= Francis Lambert =

Protestant church reformer (born 1486 – 1530)

Francis Lambert (c. 1486 - April 8, 1530) was a Protestant reformer, the son of a papal official at Avignon, where he was born between 1485 and 1487.

At the age of 15 he entered the Franciscan monastery at Avignon, and after 1517 he was an itinerant preacher, travelling through France, Italy and Switzerland. Lambert's study of the Scriptures shook his faith in Roman Catholic theology, and by 1522 he had abandoned his order, and became known to the leaders of the Reformation in Switzerland and Germany. He did not, however, identify himself either with Zwinglianism or Lutheranism; he debated with Huldrych Zwingli at Zürich in 1522, and then made his way to Eisenach and Wittenberg, where he married in 1523.

Lambert arrived in Strasbourg in 1524, anxious to spread the doctrines of the Reformation among the French-speaking population of the city. The Germans mistrusted him, and in 1526 his activities were prohibited by the city. He was, however, befriended by Jacob Sturm, who recommended him to the Landgraf Philip of Hesse, the most liberal of the German reforming princes. With Philip's encouragement he drafted the scheme of ecclesiastical reform for which he is known.

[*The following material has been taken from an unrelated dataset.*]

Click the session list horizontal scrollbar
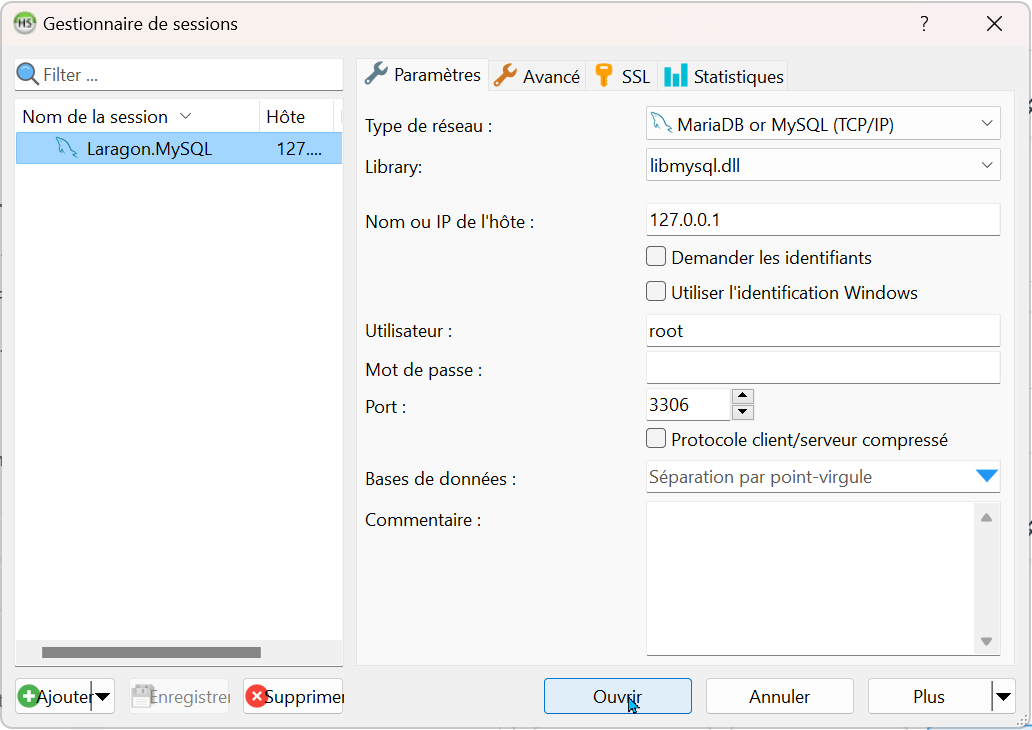 click(x=150, y=653)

Its basis was essentially democratic and congregational, though it provided for the government of the whole church by means of a synod. Pastors were to be elected by the congregation, and the whole system of canon-law was repudiated. This scheme was submitted by Philip to a synod at Homberg; but Martin Luther intervened and persuaded the Landgraf to abandon it. The plan was far too democratic to commend itself to the Lutherans, who had by this time bound the Lutheran cause to the support of princes rather than to that of the people.

Philip continued to favor Lambert, who was appointed professor and head of the theological faculty in the Landgraf's new University of Marburg. Patrick Hamilton, the Scottish martyr, was one of his pupils; and it was at Lambert's instigation that Hamilton composed his Loci communes, or Patrick's Pleas as they were popularly called in Scotland. Lambert was also one of the divines who took part in the great conference of Marburg in 1529; he had long wavered between the Lutheran and the Zwinglian view of the Lord's Supper, but at this conference he definitely adopted the Zwinglian view.

Lambert died of the plague on April 8, 1530, and was buried at Marburg.

A catalogue of Lambert's writings is given in the brothers Eugène and Émile Haag's La France protestante.